Spatially non‐stationary relationships between sea fog and marine meteorological factors with a satellite‐based geographically weighted regression model
Shuo Zhang, Zhe Zeng, Ling Ke, Dan Liu, Shanwei Liu, Hui ShengAbstract
Sea fog is a common hazardous marine weather phenomenon driven by combined meteorological factors. Traditional monitoring and modeling methods face significant challenges in accurately representing their complex relationships. Hence, this study introduces a geographically weighted regression (GWR) model that investigates the spatially non‐stationary relationships between sea fog occurrence and marine meteorological factors (mean sea level pressure [MSL], relative humidity [RH], air–sea temperature difference [TD], and wind speed [WSD]) in the Yellow and Bohai Seas. Two key features distinguish the methodology: (1) the integration of multisource data, including Himawari‐9 satellite‐based sea fog detection and the fifth‐generation atmospheric reanalysis, achieving a more accurate and comprehensive representation of the spatially non‐stationary relationship; and (2) the standardization of these datasets into monthly averages and hexagonal grid cells, improving spatial consistency and the reliability of local parameter estimation within the GWR framework. Results show that sea fog occurrence and marine meteorological factors exhibit significant spatial clustering, based on separate spatial autocorrelation analyses. The GWR model performed significantly better and had an R 2 value of 0.536 higher than the ordinary least squares (OLS) model.
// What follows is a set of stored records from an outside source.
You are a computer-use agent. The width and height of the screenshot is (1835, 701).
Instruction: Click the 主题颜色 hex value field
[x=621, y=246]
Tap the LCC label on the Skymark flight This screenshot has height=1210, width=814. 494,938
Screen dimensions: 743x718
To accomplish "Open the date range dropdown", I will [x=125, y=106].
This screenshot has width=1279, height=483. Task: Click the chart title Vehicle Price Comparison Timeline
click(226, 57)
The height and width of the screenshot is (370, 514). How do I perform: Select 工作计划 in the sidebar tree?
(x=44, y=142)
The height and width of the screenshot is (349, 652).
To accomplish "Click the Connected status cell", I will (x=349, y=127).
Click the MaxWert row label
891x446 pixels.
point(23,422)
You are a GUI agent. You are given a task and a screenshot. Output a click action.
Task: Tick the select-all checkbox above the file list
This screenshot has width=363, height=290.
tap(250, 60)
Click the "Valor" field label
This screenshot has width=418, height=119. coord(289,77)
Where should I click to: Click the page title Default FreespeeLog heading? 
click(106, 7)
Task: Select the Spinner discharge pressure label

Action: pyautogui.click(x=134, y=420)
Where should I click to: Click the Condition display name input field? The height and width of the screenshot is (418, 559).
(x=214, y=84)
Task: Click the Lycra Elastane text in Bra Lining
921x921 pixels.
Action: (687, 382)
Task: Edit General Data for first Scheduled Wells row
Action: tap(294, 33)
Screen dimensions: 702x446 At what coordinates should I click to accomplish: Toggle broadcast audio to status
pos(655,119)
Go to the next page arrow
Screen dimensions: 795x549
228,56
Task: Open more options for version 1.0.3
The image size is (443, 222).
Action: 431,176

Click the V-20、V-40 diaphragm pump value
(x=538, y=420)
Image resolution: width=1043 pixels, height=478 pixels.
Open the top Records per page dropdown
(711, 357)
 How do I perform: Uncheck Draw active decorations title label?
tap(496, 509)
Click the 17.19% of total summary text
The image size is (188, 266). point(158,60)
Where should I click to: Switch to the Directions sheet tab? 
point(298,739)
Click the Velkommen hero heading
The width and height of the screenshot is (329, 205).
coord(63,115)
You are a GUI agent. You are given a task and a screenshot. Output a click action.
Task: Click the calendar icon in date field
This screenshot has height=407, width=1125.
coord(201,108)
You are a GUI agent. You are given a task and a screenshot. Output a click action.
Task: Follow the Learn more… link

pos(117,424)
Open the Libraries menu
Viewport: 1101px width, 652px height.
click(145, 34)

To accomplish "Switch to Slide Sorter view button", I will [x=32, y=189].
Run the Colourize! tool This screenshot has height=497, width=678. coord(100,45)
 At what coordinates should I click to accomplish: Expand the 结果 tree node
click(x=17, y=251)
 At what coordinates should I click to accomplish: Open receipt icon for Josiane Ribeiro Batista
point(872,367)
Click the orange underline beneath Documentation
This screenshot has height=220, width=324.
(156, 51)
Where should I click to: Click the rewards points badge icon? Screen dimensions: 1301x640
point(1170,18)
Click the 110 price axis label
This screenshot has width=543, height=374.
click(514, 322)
Additionally, for peak sea fog (March–June), optimal formation ranges are: MSL 1013.73–1021.74 hPa, RH 76.48%–86.38%, TD 0.18–0.84°C, WSD 5.44–6.35 m·s −1 . The GWR's local regression coefficients revealed that MSL and RH primarily regulate sea fog occurrence. Notably, the dominant factors and their influence magnitudes vary substantially across sea areas, regions, and months. Thus, monitoring these high‐impact factors dynamically across regions enhances the effectiveness of sea fog early warning systems.